### Task objective
Could you change "coordinates" to "location" in the material that starts at the line containing "The width and height of the screenshot is (600, 921)." and ends after the line containing "center [94, 210].", keeping everything else the same and leaving out the pictures?

### Data section
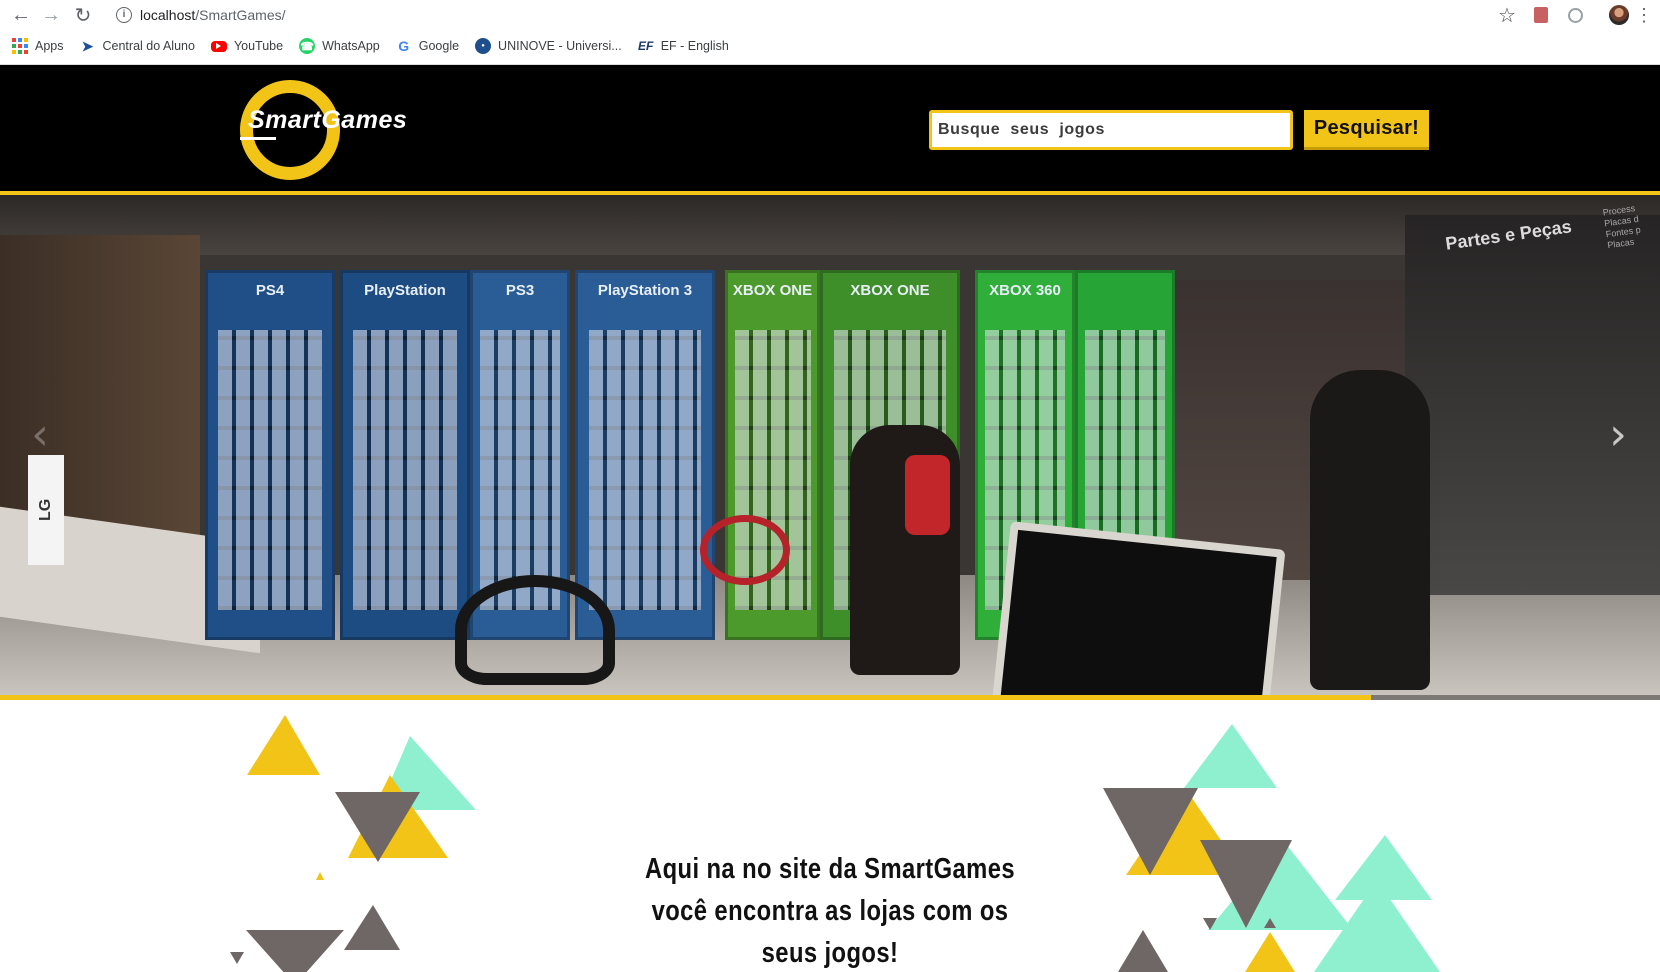 The image size is (1660, 972). Describe the element at coordinates (1507, 15) in the screenshot. I see `bookmark-star-icon: ☆` at that location.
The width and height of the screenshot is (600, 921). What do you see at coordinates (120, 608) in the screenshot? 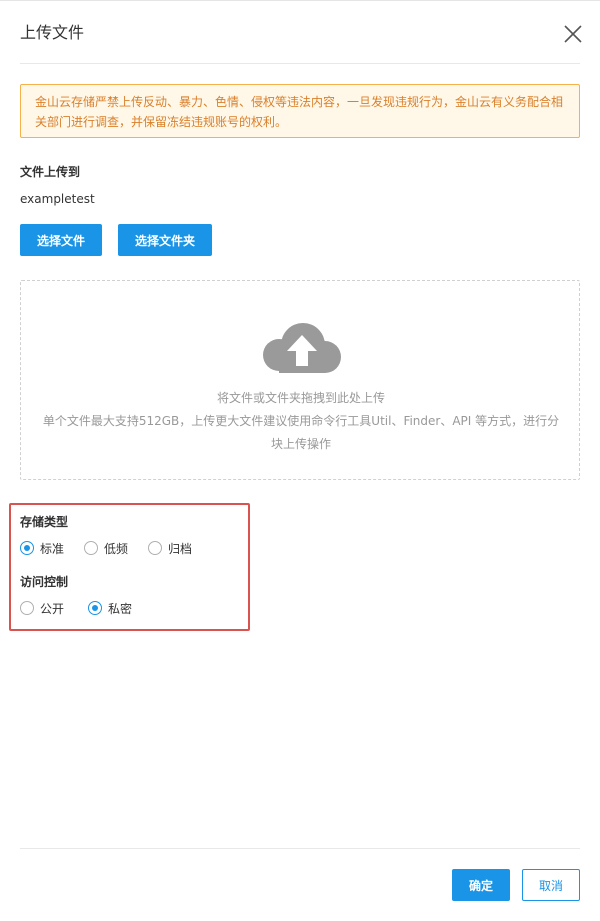
I see `access-private-label: 私密` at bounding box center [120, 608].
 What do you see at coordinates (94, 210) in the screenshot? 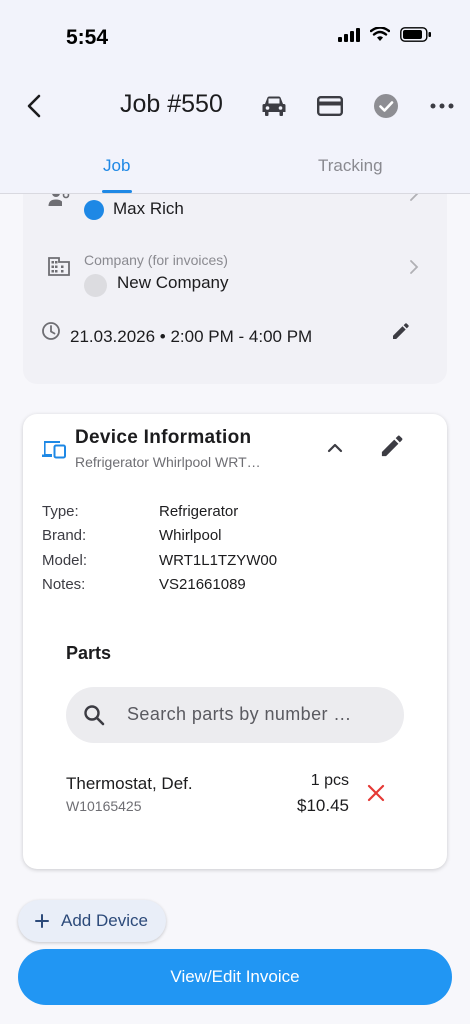
I see `technician-color-dot` at bounding box center [94, 210].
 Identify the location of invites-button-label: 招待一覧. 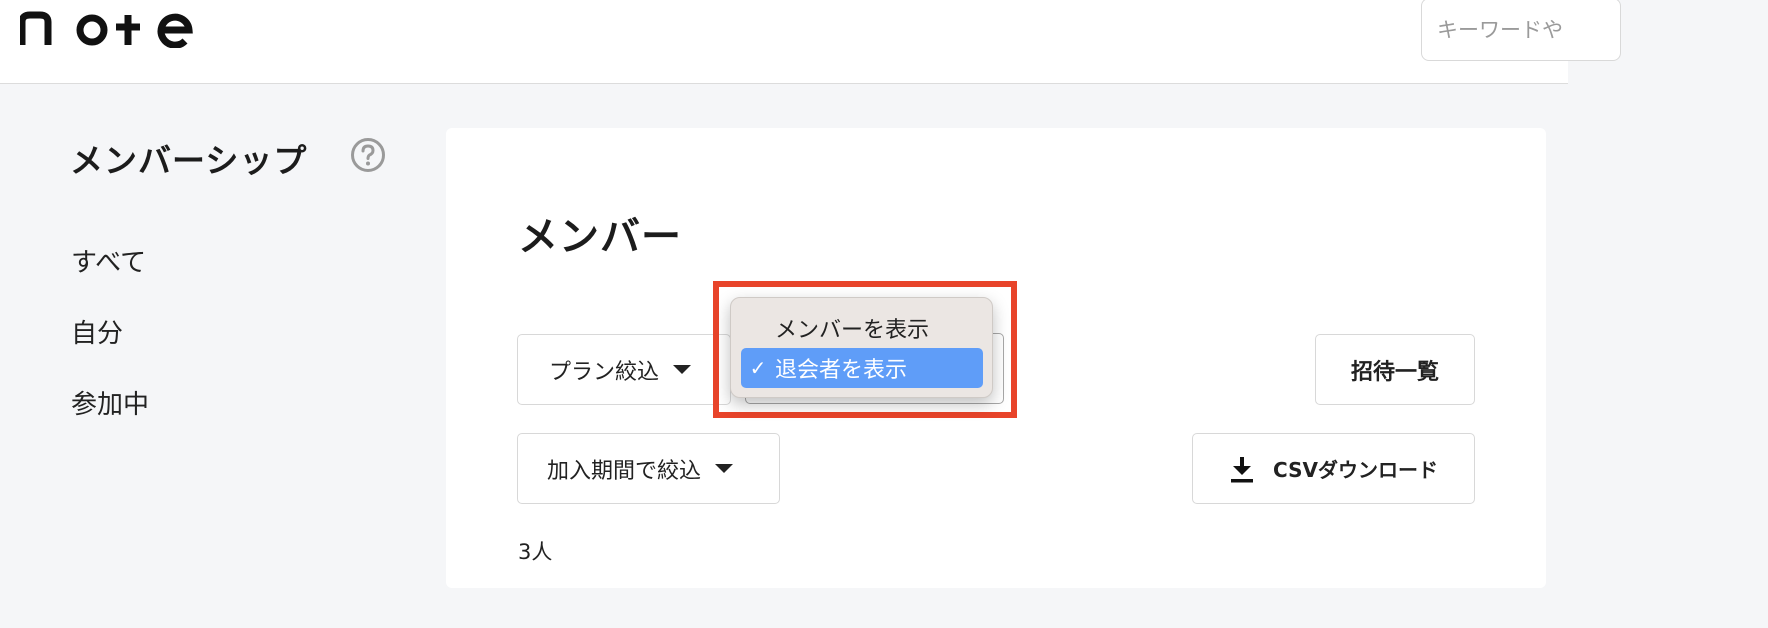
(1394, 372).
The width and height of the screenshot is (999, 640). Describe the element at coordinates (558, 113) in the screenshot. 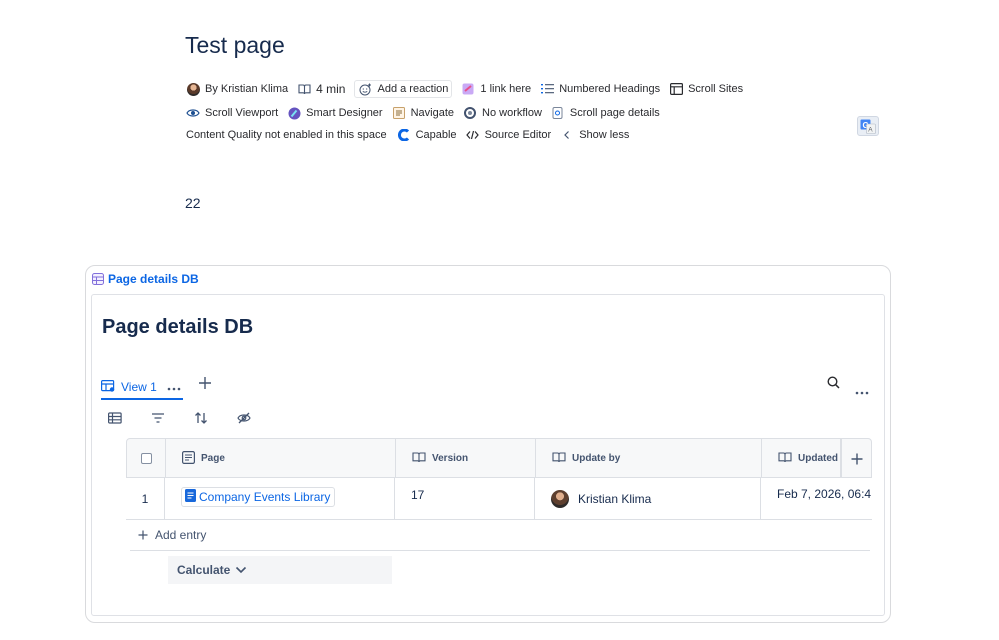

I see `page-details-icon` at that location.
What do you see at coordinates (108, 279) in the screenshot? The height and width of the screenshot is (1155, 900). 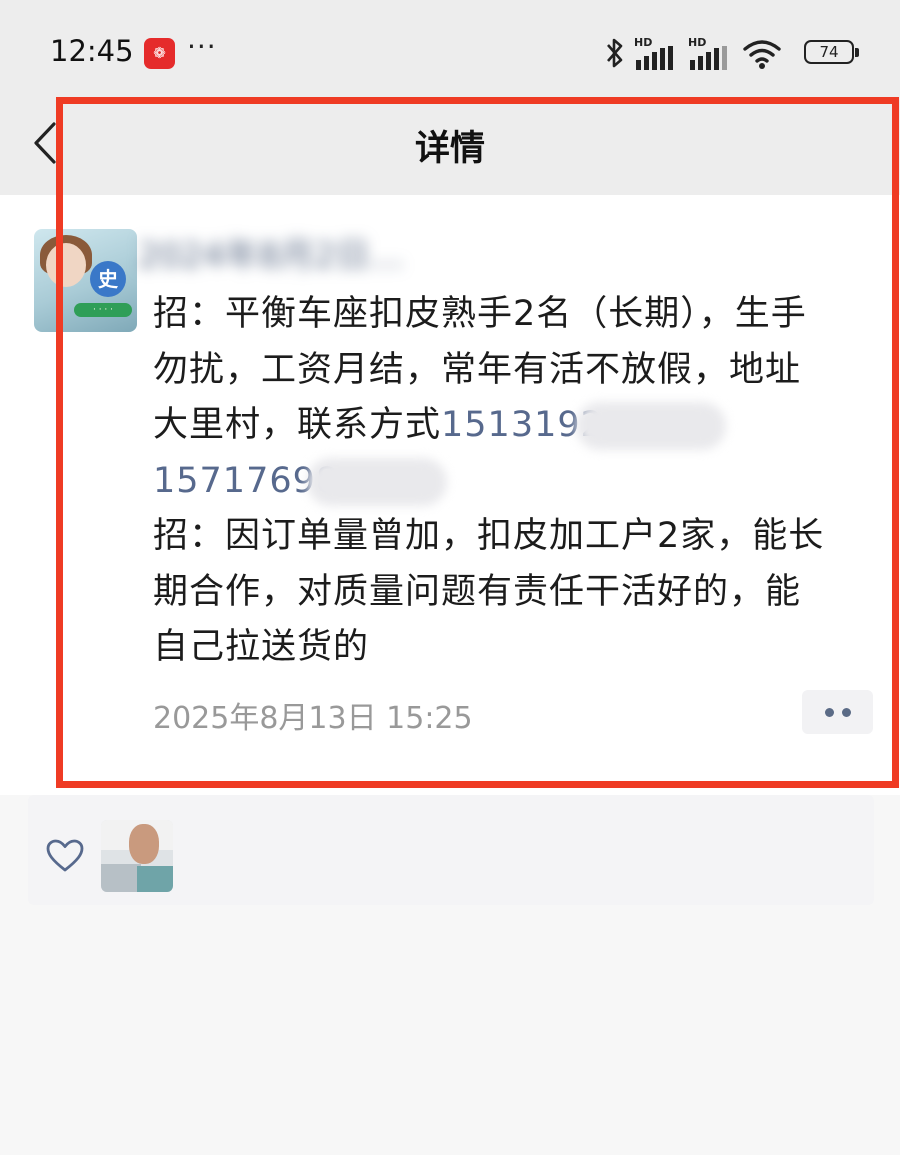 I see `avatar-history-badge: 史` at bounding box center [108, 279].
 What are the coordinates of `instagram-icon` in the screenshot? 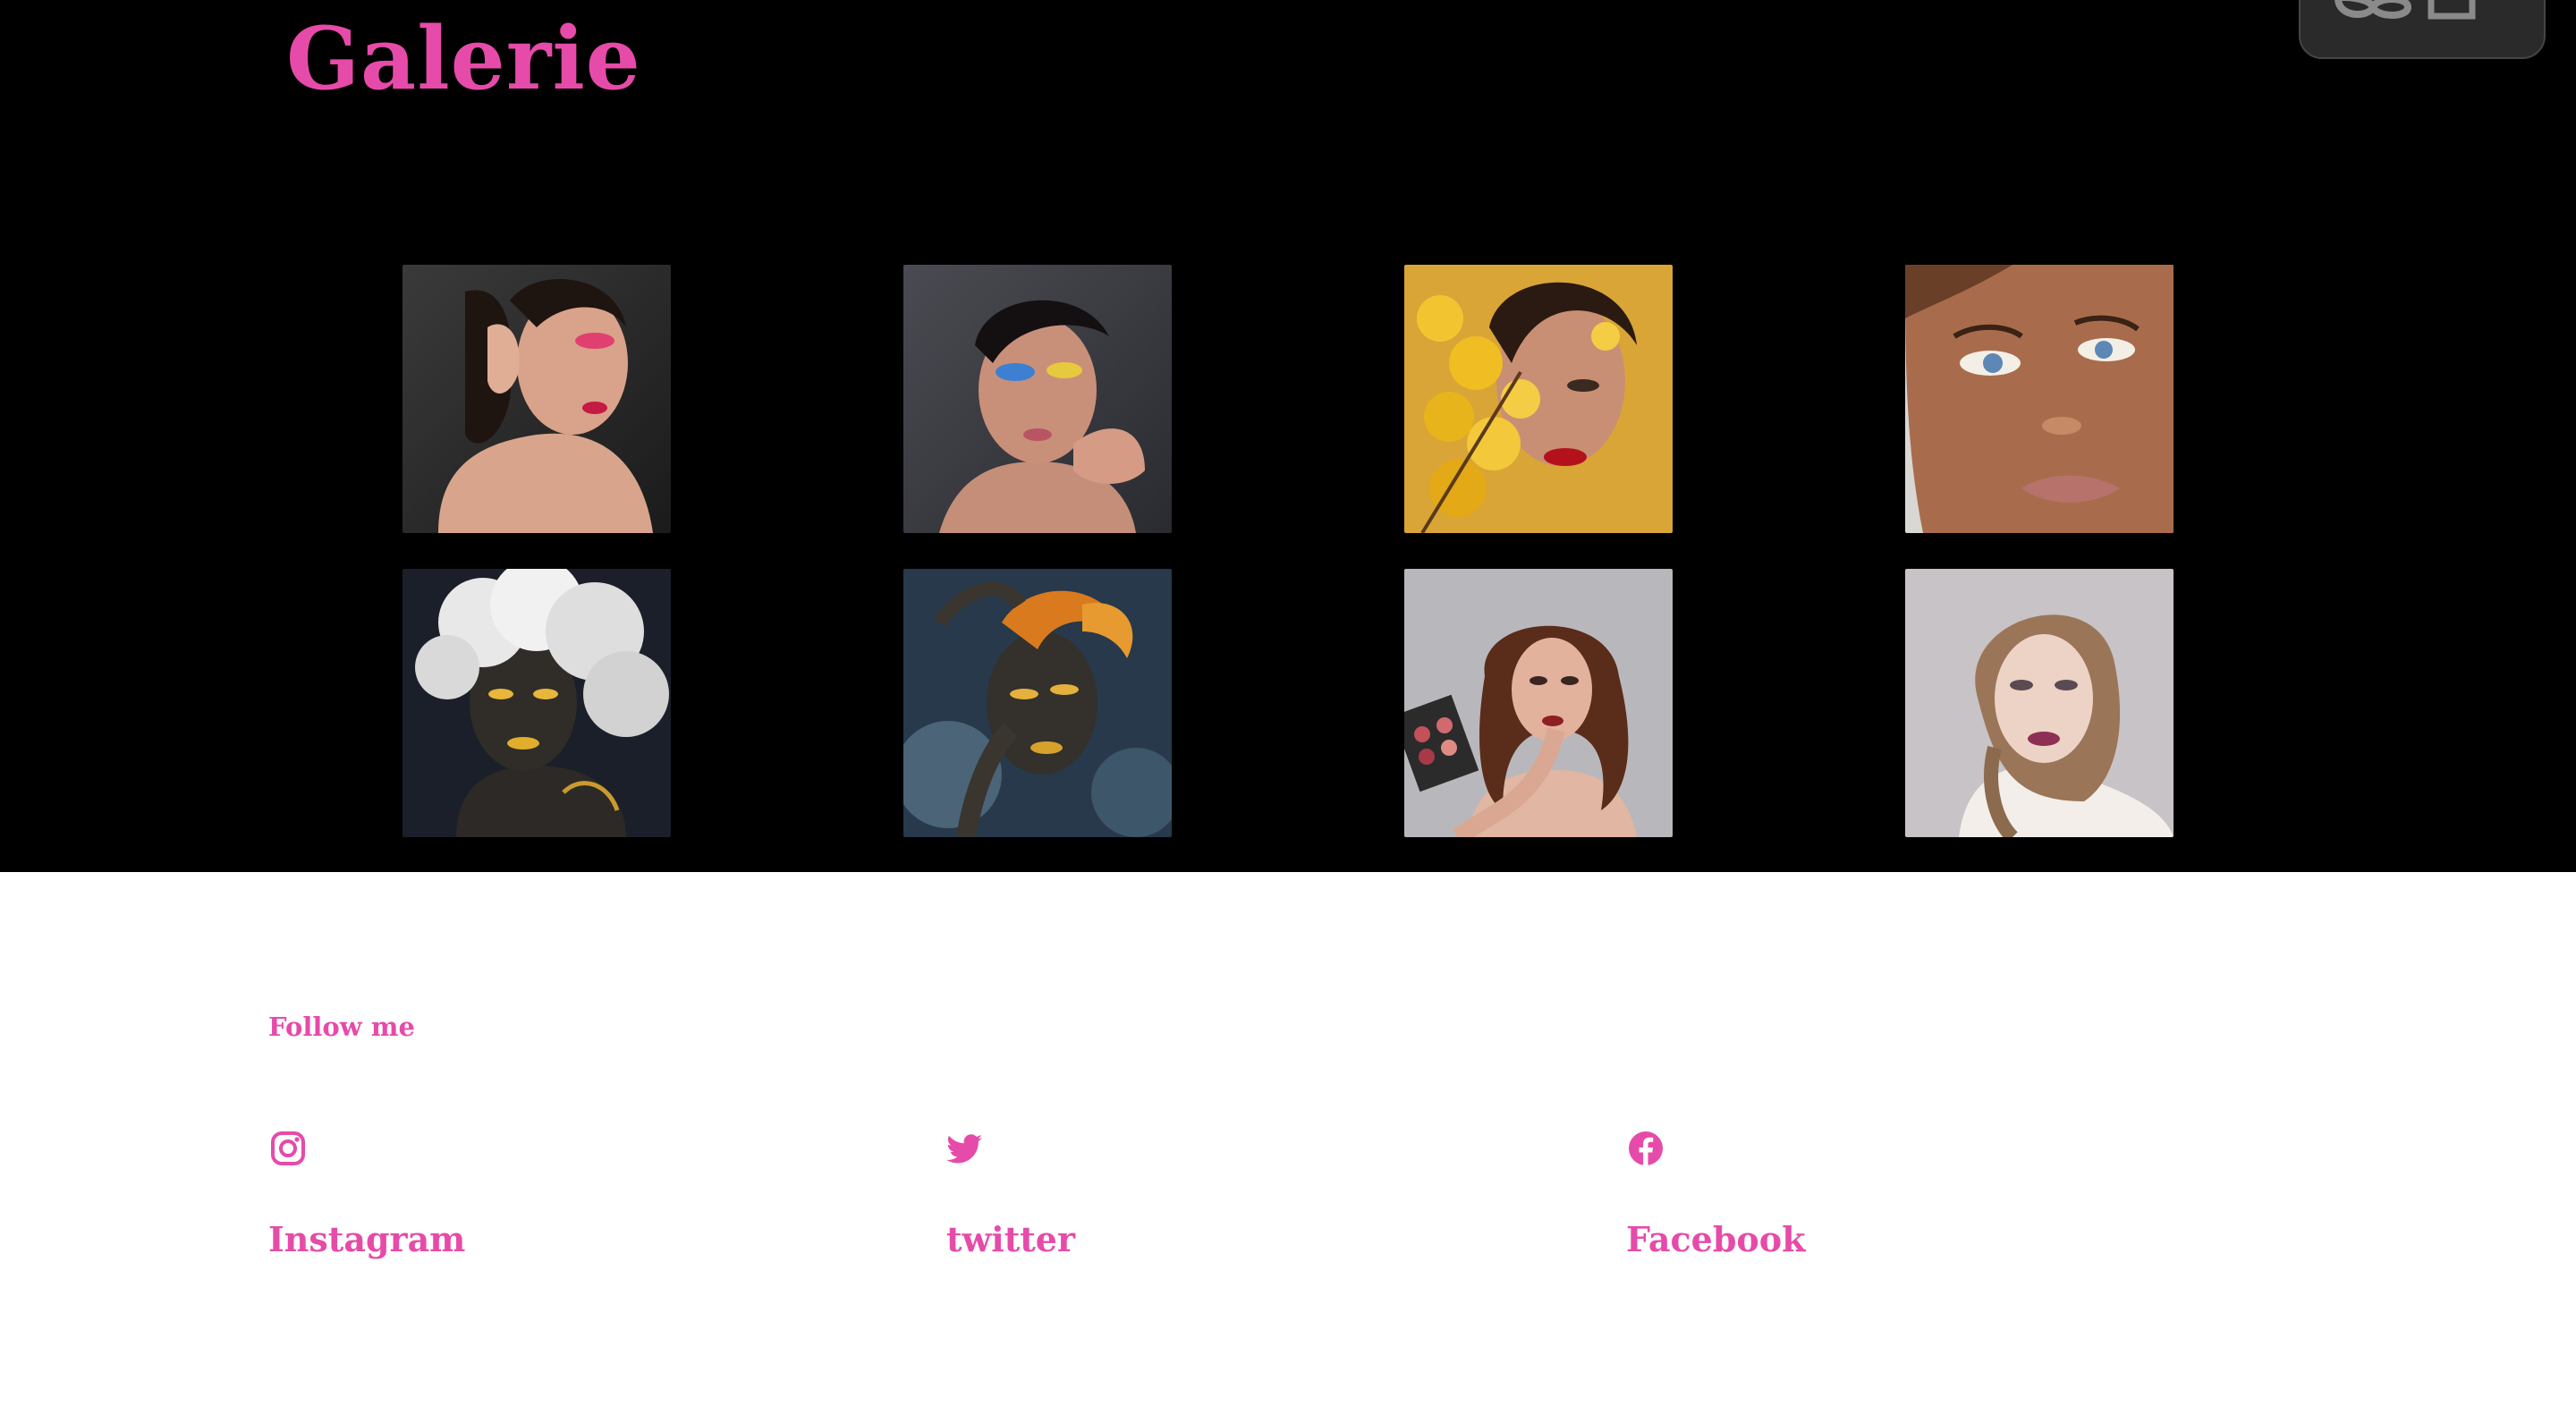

### Your response
The width and height of the screenshot is (600, 921). What do you see at location (120, 608) in the screenshot? 
I see `access-private-label: 私密` at bounding box center [120, 608].
 What do you see at location (94, 210) in the screenshot? 
I see `technician-color-dot` at bounding box center [94, 210].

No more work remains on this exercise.